Il Centro diurno per disabili di Merate
Merate, 12 dicembre 2018 - Dal 2012 in poi sono stati obbligati dai sindaci e dagli operatori dei servizi sociali del Meratese a pagare una retta fissa al mese (più i costi della mensa) per consentire ai loro figli diversamente abili di frequentare il Cdd di Merate, il Centro diurno per disabili.
Si tratta di 300 e passa euro al mese, più dei 270 euro che gli utenti del Cdd come gli altri disabili percepiscono come pensione di invalidità e quindi più di quanto potrebbero permettersi di pagare. Si tratta complessivamente di decine e decine di migliaia di euro a carico dei familiari che nessuno avrebbe mai dovuto pretendere né incassare. Loro, i familiari dei ragazzi, lo hanno sempre sostenuto, nessuno tuttavia li ha mai voluti ascoltare. Nessuno tranne i giudici del Tar di Milano a cui sono stati obbligati a rivolgersi e che il mese scorso, al termine di un lungo contenzioso legale, hanno stabilito invece che avevano e hanno ragione loro e che quei soldi chiesti illegittimamente dovrebbero essere restituiti. Secondo i togati infatti non si possono mettere le mani in tasca a chi si trova in una situazione di necessità senza tenere conto dell’Isee individuale, l’Indicatore della situazione economica equivalente.

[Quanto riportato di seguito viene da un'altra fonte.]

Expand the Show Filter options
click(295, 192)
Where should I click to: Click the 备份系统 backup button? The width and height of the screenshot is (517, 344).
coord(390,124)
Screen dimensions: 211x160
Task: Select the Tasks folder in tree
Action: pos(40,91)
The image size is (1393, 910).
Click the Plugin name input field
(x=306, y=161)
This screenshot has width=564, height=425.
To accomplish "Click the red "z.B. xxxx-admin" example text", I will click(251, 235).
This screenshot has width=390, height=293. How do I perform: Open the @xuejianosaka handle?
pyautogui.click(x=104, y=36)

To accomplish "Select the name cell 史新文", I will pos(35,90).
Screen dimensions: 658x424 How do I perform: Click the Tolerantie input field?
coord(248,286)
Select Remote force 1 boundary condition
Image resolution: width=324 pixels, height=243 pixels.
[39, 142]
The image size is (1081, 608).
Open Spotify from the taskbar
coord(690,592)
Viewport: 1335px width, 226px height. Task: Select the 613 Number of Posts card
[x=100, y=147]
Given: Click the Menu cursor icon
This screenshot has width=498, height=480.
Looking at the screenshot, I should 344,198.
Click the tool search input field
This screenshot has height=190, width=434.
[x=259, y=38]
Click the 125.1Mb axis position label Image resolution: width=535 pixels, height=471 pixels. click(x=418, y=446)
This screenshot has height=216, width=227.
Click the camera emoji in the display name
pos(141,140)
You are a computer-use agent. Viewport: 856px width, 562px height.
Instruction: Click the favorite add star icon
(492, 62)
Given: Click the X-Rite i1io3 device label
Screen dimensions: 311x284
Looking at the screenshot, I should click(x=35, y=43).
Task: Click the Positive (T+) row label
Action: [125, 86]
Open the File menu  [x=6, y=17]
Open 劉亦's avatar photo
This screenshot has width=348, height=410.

«Nonostante il trattamento umiliante che ci hanno riservato i primi cittadini e i loro collaboratori dell’Assemblea distrettuale del Meratese, che non sono mai voluti entrare nel merito della questione comportandosi da biechi burocrati, noi quei soldi non li rivogliamo indietro – spiega però Costantino Scopel, 76 anni, padre di uno dei ragazzi del Cdd e fondatore dell’associazione “Il Granaio”, che è anche una comunità alloggio di Paderno d’Adda per disabili adulti, il quale si è appellato ai magistrati del Tribunale amministrativo regionale insieme ai rappresentanti di altre associazioni come “Il Grappolo” e “Gli amici del Cse” e ad altri amministratori di sostegno degli utenti del Cdd -. Non chiediamo l’elemosina, né intendiamo essere causa di problemi di bilancio. A noi basta essere coinvolti nella stesura dei nuovi regolamenti sui servizi per i disabili in modo da evitare che vengano commessi altri errori e che vengano poi annullati. Ecco, noi vorremmo semplicemente collaborare per non essere trattati come semplici spettatori per quanto riguarda il presente e il futuro dei nostri figli». La sentenza tra l’altro non riguarda unicamente il Cdd di Merate, né i soli sindaci del Meratese, guidati dalla presidente Adele Gatti, ma tutti i primi cittadini e i servizi per disabili e gli utenti dell’intera provincia di Lecco.
«Auspichiamo di essere finalmente ascoltati e che i Comuni la smettano di sperperare il danaro dei contribuenti in avvocati – prosegue Costantino Scopel -. Vorremmo semmai che le risorse risparmiate da quanto ci spetterebbe di diritto ma che invece non intendiamo richiedere indietro venga destinato alle esigenze dei Cdd e di chi i Cdd li frequenta». Al momento però, nonostante il verdetto, nessuno tra i sindaci si è nemmeno degnato di riceverli.